Quantifying the volume and distribution of Mars' subsurface lithologies, mineral cements, and liquid water are critical to unraveling the planet's geologic evolution (Carr & Head, 2003Di Achille & Hynek, 2010;Scheller et al., 2021). Mars' crust comprises igneous and sedimentary rocks that are lithified and fractured to varying degrees (Golombek et al., 2018;Pan et al., 2020;Tanaka et al., 2014). Two open questions are (a) what is the depth where pores close entirely within the Martian crust and (b) what percentage of existing pores in the Martian crust host liquid water or ice, or water incorporated into mineral cements.
Cements in the Martian crust can have multiple origins, including ice frozen from liquid water or condensed from vapor, hydrated minerals formed in situ, or minerals precipitated from aqueous fluids (e.g., salts, carbonates, and sulfates). The presence, amount, and composition of ice and other mineral cements in the shallowest sections of the Martian crust have implications for robotic and human exploration of Mars, the processes that shape and shaped the surface, and the search for past or extant life. Research on these topics is central to determining if Mars ever supported life, to understand the climate history and processes, to understand Mars as a geological system, and to prepare for human exploration.Cementation affects and records geological processes. Cement can strengthen sediments (herein defined to include regolith and all other granular media layers) by creating stiffer contacts between particles. Cementation affects the permeability and porosity of sediments and fractured rocks, which impacts gas transport driven by atmospheric pressure changes (Morgan et al., 2021). Pores and fractures filled with ice or other mineral cement could confine any deeper liquid water, creating aquifers (Carr, 1979). Ground ice can promote weak explosive eruptions at rootless cones on lava flows (Brož et al., 2021) and may promote phreatomagmatic eruptions (Moitra et al., 2021). Cemented sediments are less prone to eolian and fluvial transport and erosion. The distribution of cements in the Martian sediments may record the accumulation and transport of volatiles in geologically recent times (Dundas et al., 2021). Cements may also preserve organic compounds diagnostic of past or present biological activity (Rivera-Valentín et al., 2020).Cementation impacts human exploration, and a primary motivation for the Mars Ice Mapper mission concept is to map ice in the shallowest crust (Davis & Haltigin, 2021). The presence of ice and hydrated minerals in shallow sediments and fractured rocks could provide a source of water for in situ resource utilization (Piqueux et al., 2019). Cementation-induced strengthening of sediments affects foundations used for engineering infrastructure (Kalapodis et al., 2020). Cemented sediments can be used as a construction material (Liu et al., 2021) and have prompted studies of a range of Mars simulants in preparation for future human missions (Karl et al., 2021).

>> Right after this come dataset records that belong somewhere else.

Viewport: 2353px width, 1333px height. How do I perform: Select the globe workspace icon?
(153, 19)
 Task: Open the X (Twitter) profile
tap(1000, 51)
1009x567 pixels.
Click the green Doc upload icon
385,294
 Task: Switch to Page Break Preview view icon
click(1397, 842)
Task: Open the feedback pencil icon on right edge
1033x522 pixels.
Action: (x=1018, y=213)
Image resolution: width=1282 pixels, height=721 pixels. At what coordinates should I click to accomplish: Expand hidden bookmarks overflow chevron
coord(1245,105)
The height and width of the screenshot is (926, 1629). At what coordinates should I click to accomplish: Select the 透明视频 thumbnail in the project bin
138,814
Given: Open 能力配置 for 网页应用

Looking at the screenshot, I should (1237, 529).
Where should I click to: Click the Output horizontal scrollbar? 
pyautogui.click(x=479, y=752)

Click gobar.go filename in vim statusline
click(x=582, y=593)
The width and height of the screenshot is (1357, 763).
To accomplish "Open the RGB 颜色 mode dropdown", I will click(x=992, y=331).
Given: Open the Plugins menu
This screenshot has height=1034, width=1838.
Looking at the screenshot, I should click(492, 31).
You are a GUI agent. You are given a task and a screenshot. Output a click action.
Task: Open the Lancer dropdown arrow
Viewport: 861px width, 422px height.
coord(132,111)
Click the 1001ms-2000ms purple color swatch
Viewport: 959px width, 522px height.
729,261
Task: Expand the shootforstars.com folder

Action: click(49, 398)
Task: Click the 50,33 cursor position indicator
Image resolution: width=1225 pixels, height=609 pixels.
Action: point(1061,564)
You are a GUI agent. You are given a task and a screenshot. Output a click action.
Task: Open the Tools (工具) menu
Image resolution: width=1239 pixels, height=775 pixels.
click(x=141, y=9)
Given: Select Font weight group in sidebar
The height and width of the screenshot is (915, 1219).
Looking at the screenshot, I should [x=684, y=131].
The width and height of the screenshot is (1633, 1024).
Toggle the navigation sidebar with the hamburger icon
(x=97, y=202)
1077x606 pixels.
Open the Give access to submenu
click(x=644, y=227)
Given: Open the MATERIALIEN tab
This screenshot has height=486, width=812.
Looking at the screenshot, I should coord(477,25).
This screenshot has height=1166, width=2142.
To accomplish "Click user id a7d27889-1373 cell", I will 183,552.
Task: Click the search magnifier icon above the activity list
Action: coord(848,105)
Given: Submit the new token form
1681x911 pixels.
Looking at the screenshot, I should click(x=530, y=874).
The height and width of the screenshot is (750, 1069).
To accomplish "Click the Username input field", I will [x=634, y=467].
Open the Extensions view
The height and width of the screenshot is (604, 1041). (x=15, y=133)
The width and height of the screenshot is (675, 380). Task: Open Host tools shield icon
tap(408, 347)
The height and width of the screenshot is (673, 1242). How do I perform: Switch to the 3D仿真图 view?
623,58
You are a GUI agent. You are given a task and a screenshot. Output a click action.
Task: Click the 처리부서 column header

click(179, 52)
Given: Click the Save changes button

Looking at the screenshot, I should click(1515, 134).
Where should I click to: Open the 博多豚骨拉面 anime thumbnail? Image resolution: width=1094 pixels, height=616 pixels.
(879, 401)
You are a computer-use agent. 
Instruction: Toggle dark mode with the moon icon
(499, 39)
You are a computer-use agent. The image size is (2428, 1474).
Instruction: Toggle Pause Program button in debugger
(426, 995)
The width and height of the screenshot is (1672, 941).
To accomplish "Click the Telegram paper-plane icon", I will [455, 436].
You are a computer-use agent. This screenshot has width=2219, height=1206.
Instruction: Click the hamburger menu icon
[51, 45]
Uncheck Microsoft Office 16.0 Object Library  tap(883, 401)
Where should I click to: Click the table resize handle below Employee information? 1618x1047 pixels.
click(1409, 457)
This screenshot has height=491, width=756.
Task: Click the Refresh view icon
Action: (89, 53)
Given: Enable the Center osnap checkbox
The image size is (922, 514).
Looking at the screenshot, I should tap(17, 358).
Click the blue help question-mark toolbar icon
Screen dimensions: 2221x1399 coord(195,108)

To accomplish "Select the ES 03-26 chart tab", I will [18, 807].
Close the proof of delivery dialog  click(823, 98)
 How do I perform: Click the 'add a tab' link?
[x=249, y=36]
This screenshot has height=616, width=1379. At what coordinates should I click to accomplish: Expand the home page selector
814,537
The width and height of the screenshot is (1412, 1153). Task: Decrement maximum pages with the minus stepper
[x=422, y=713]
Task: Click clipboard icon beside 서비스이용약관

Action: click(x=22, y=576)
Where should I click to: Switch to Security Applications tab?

Ice and other mineral cements in Mars' shallow subsurface affect the mechanical properties of the shallow crust, the geologic processes that shape the planet's surface, and the search for past or extant Martian life. Cements increase seismic velocities. We use rock physics models to infer cement properties from seismic velocities. Model results confirm that the upper 300 m of Mars beneath InSight is most likely composed of sediments and fractured basalts. Grains within sediment layers are unlikely to be cemented by ice or other mineral cements. Hence, any existing cements are nodular or formed away from grain contacts. Fractures within the basalt layers could be filled with gas, 2% mineral cement and 98% gas, and no more than 20% ice. Thus, no ice- or liquid water-saturated layers likely exist within the upper 300 m beneath InSight. Any past cement at grain contacts has likely been broken by impacts or marsquakes.